The imaginative faculty seeks the help of sense-perception at the time of inventing the object to present it to the faculty which has moved the organs, and to enable the intellect to compare and see whether the imagined object belongs to sense-perception in the same way as it belongs to the imaginative faculty.

The intellect has two functions to perform; (1) to present to the faculty of imagination the image of the object to be created, and (2) to have the object made outside the soul by moving the organs of the individual's body.

According to Ibn Bajjah, the human intellect by degrees achieves nearness to the first intellect in two ways:. (1) by achieving knowledge based on proof, in which case the highest intellect is realized as form; and (2) by achieving knowledge without learning or making an effort to acquire it. This second method is that of the Sufis, notably of al-Ghazali; it enables one to gain the knowledge of God.

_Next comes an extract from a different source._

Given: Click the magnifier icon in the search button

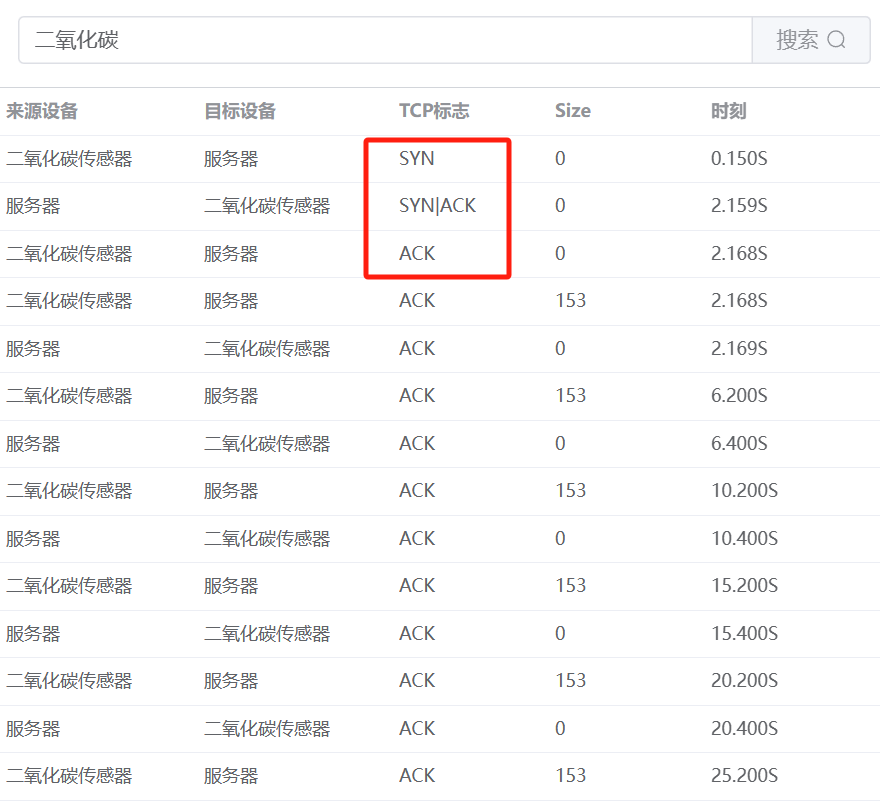Looking at the screenshot, I should [837, 40].
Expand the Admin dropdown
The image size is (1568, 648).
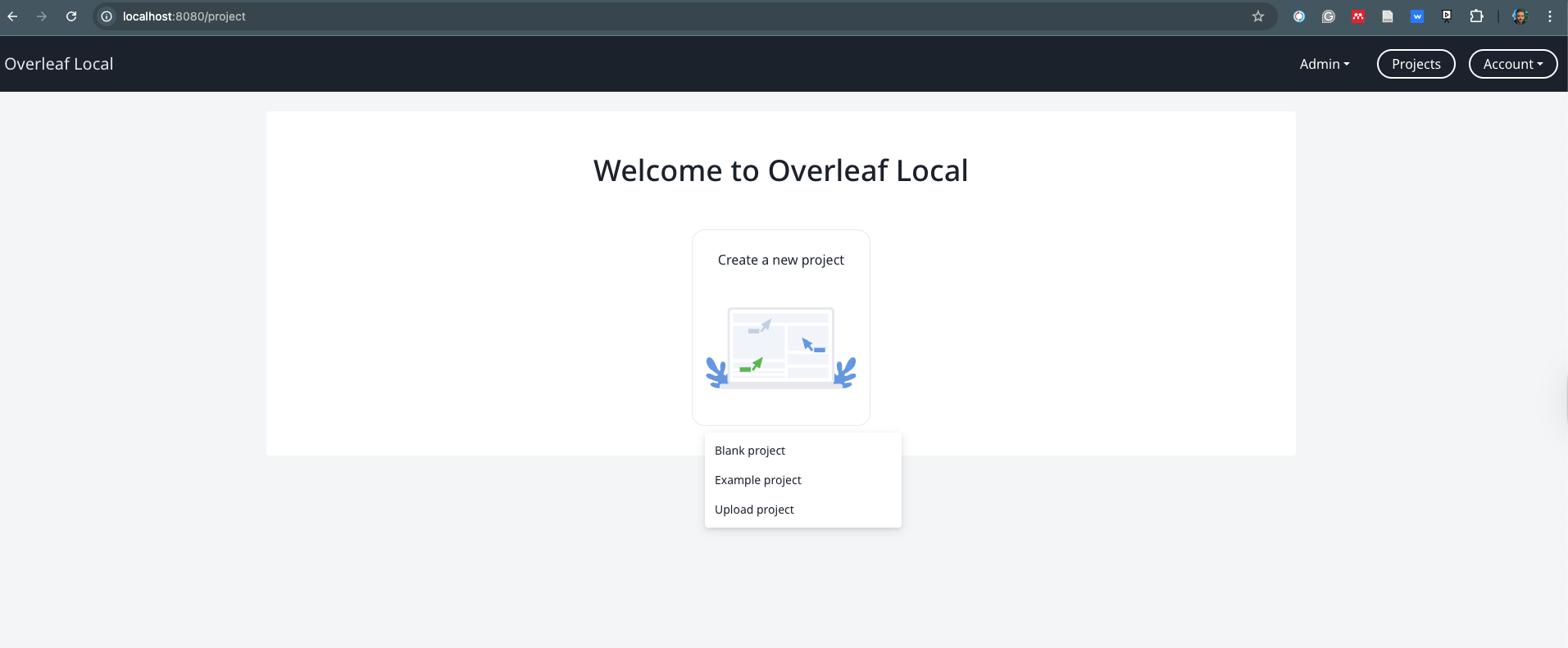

From this it is clear that though Ibn Bajjah has emphasized the speculative method, he does not condemn the mystic method, as some Europeans would have us believe.21

GOD, THE FOUNTAIN-HEAD OF KNOWLEDGE

With regard to the divine gift through which the rational faculty discerns the differentiae, one man excels another, and that in accordance with the capacity that God has given him. But these two gifts are innate, not acquired. The capacities and gifts which are acquired are next to the innate ones and they are acquired by doing, under the guidance of the prophets, what pleases God. Man, therefore, should respond to the Holy Prophet's call and do what he urges him to do.

He can, thus, see through the insight of his heart the nature of every creature, its origin, and its final destination. He can know in the same way that God is a necessary being per se, is alone, has no associates, and is the creator of everything; that everything besides Him is contingent and has emanated from His perfect essence: that His self-knowledge implies His knowledge of all objects; and that His knowledge of objects is the cause of their coming into being.

To reduce the number of stages to achieve nearness to God, Ibn Bajjah advises us to do three things : (1) charge our tongues to rememebr God and glorify Him, (2) charge our organs to act in accordance with the insight of the heart, and (3) avoid what makes us indifferent to the remembrance of God or turns our hearts away from Him. These have to be followed con¬tinuously for the whole of one's life.